Annotation analysis was accomplished by several programmes. At last, two methods based on the online GhostKOALA web server and InterProScan software were found suitable for Russian olive genome annotation. The genome functional annotation using online KEGG mapper reconstruction resulted in 3,186 proteins for metabolism pathways in the genome including 647 involved in carbohydrate metabolism pathways, 345 in energy metabolism pathways, 381 proteins for lipid metabolism pathways, 185 proteins for nucleotide metabolism pathways, 686 proteins for amino acid metabolism pathways, 258 proteins for glycan biosynthesis and metabolism pathways, 296 proteins for metabolism of cofactors and vitamins pathways, 122 proteins for metabolism of terpenoids and polyketides pathways, 144 proteins for biosyntheses of other secondary metabolites pathways and 122 proteins for xenobiotics biodegradation and metabolism pathways.

Also, for the transcription and translation systems, 35 RNA polymerases, 34 basal transcription factors, 105 spliceosomes, 124 ribosomes, 33 proteins for aminoacyl-tRNA biosynthesis pathways, 83 nucleocytoplasmic transport proteins, 58 mRNAs surveillance and 62 ribosomes of biogenesis in eukaryotes were obtained.

The folding, sorting and degradation systems included 31 export proteins, 38 proteasomes, 70 RNA degradation proteins and 237 other proteins.
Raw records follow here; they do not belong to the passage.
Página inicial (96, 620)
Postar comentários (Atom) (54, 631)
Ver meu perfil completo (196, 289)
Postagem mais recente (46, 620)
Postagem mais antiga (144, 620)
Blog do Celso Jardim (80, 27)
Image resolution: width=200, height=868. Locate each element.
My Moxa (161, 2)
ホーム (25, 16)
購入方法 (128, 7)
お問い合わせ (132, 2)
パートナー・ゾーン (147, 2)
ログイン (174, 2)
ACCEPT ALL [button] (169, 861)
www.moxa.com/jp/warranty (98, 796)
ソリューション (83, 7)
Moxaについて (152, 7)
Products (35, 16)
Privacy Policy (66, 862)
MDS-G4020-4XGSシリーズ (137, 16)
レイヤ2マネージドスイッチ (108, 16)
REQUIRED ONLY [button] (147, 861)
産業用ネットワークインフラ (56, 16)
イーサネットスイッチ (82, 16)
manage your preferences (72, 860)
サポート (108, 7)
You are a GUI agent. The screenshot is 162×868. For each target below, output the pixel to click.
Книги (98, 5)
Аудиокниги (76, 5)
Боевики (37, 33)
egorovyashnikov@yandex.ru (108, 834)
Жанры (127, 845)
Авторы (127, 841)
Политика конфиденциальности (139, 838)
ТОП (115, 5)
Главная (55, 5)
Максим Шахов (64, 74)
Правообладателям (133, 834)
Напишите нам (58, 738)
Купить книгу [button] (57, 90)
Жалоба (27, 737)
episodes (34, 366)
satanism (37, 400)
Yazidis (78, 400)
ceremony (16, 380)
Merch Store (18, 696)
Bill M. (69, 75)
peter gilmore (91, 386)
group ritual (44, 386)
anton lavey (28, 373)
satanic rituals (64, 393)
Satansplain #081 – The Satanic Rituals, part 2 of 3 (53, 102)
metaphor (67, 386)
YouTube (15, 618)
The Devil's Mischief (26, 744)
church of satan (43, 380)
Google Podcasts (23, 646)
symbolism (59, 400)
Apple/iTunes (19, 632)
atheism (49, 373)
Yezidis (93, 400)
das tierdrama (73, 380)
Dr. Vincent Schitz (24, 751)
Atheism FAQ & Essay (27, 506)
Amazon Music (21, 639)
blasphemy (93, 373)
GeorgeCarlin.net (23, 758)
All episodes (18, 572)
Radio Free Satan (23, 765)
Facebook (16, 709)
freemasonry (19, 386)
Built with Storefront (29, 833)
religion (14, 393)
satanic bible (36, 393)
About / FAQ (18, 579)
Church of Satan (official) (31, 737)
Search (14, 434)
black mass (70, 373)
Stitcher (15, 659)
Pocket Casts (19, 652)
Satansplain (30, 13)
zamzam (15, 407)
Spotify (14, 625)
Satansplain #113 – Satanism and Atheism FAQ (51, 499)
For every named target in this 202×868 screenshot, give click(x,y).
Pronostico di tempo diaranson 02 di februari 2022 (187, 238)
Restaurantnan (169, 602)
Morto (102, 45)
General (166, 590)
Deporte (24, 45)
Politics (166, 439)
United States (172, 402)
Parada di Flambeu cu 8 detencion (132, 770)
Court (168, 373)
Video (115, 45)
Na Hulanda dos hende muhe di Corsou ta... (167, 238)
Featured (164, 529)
The replication and repair systems include 43 DNA replication proteins, 34 base excision repair proteins, 42 nucleotide excision repair proteins, 54 homologous recombination proteins and 11 non-homologous end-joining proteins. The membrane transport includes 114 ABC transporters and 9 proteins for phosphotransferase system PTS. Also, 1600 signal transduction proteins, 497 proteins for cell growth and death pathways, 272 cellular community proteins and 8,494 other proteins exist in the genome.

Conclusion

The Russian olive is an ecologically important tree serving as vegetation in Iran’s arid climate. It is also known as an important medicinal plant in Iranian traditional medicine. However, genetic information about this species remains sparse. In this research, wedescribe the genome of an Iranian cultivar of the Russian olive by using the jujube genome as a reference, since it is the closest species with a characterized genome. As a result, a full-size genome with 553.7Mb size in contig level was obtained, which can provide the foundations for the chromosomal sequence of this species. Russian olive is one of the most important horticultural tree species in the northwest of Iran and its genome characterization serves as a key step towards broader research to characterize the genome of other important plant species of Iran.

Supplemental data

Supplemental Table 1. Uncharacterized annotated proteins of Russian olive

Author contribution

Leila Zirak executed both the laboratory experiments and the subsequent bioinformatics analyses; Reza Khakvar, who supervised the project, was responsible for the validation of all experimental data and contributed to the editing of the final manuscript draft; Nadia Azizpour provided assistance in the collection of samples and the extraction of DNA, and in the composition of the initial manuscript draft.

Conflict of interest statement

The authors declare no conflicts of interest.